Photo Credit: Kim Smith 4/2022

It’s a beautiful Sunday morning, full of sunshine and hardly a drop of wind yet. SoCal Man’s already been out cleaning the balcony glass and will probably plant the rest of his current nursery purchases today. Music cranked, hands in the soil, he’s a happy guy. Then he’ll count the pots in the storage room and set off to find fillage for them, which makes me as glad as it does him. Nurturers gotta nurtch, and since I need less intensive TLC these days, blooming surrogates help fill the blank spots. His eye for color and personality makes it an upper every time I step outside, with my sole contribution being to dead-head and maaaybe water once in a while.

I have to think that if it weren’t for lack of wisdom and maturity, relationships could be this simple from the get-go.
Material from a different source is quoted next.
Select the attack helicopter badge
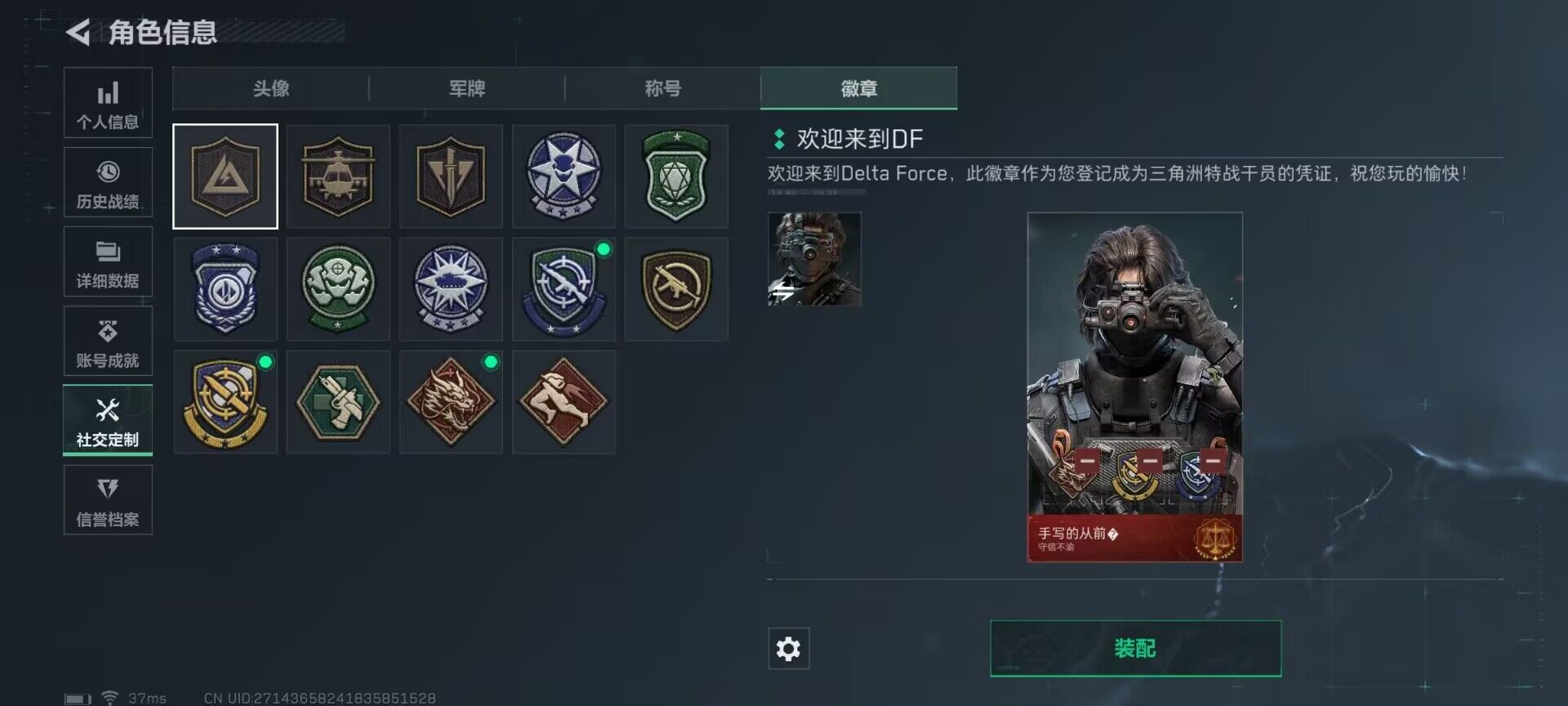 [338, 176]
Kim loves to cook, grow things, play his guitars, play PickleBall and ride his bike, and be The Guy for people who need one. I like to read… write… savor long silences… organize stuff… and now that I can sit there again, play my piano. We know these things about each other and if we just “let it be,” everything else works out, all that trivia we’d otherwise bicker about. I’m glad we caught this train in our 50s, with gas in the tank, plenty of earned wisdom, and a certain form of maturity, the key to which is to never actually grow up… otherwise, we’re both such intense people we’d likely have maimed each other by now.

Easter Sunday, with Rita Jo as my loving and forgiving audience. Little rusty…
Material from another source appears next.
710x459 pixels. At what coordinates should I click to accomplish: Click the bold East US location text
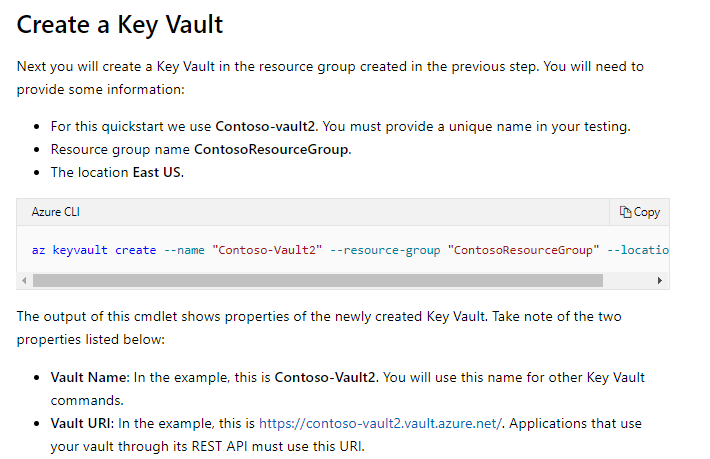point(158,171)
Kim received a gift last fall, the opportunity to be The Guy in a situation where everybody wins. Three gals in their 70s and 80s asked if he’d be willing to help them improve their PickleBall skills so they wouldn’t be intimidated in open play, and nearly every weekday morning since, the four of them, and often others, have played at 7am, with the result that everybody’s game is getting better, including Kim’s, of course. Last week he drove Nancy, Susan, and Mary to North Kansas City for lunch at Chicken n Pickle, followed by two hours of play on a reserved court… and rumor has it that everyone had a fabulous time. They’re so good for him, and vice versa I just know it. Life is often too sucky to talk about, so the good things really stand out. The bonus is that they’re all cooks and they bring treats to share with each other, which I sometimes benefit from if I get to Kim’s backpack quick enough. The relationship reminds us of his seven aunties in Minnesota and their mutual admiration society. Good stuff.
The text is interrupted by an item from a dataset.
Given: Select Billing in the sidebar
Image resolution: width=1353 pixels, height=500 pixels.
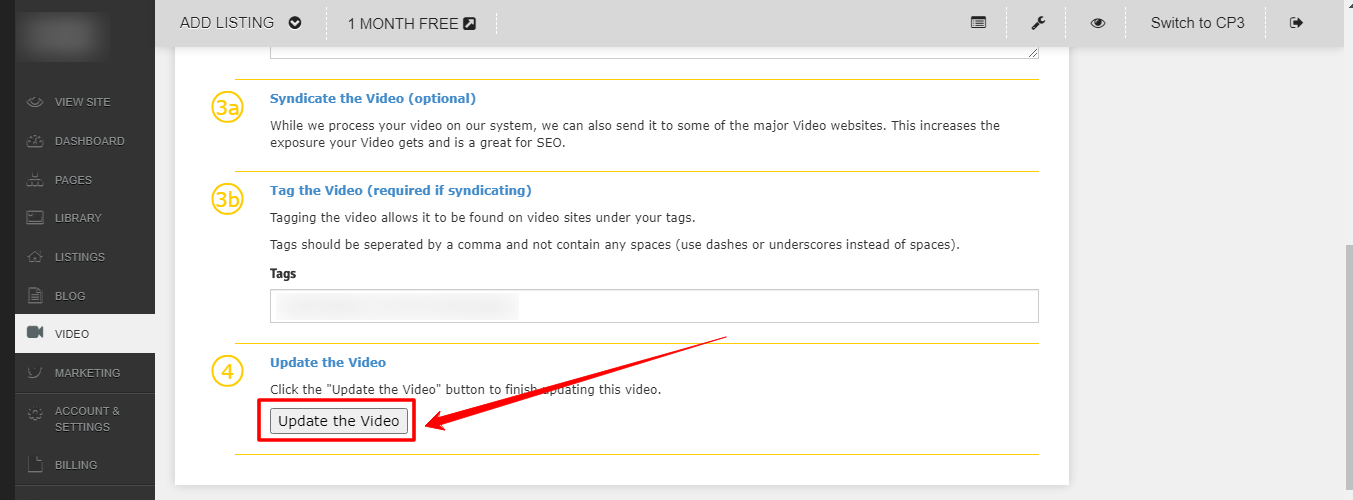Looking at the screenshot, I should pos(76,465).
Life stays good if you don’t give in to it.

Life has never felt this angst-filled, but on the flipside, it’s never felt this exquisitely precious, either. Remember two things in the name of peace and sanity:

  1. Life is all about change. Accept that fact, and live it as it comes.
  2. We have zero control over what happens on the planet, and indeed in our individual lives. Don’t try.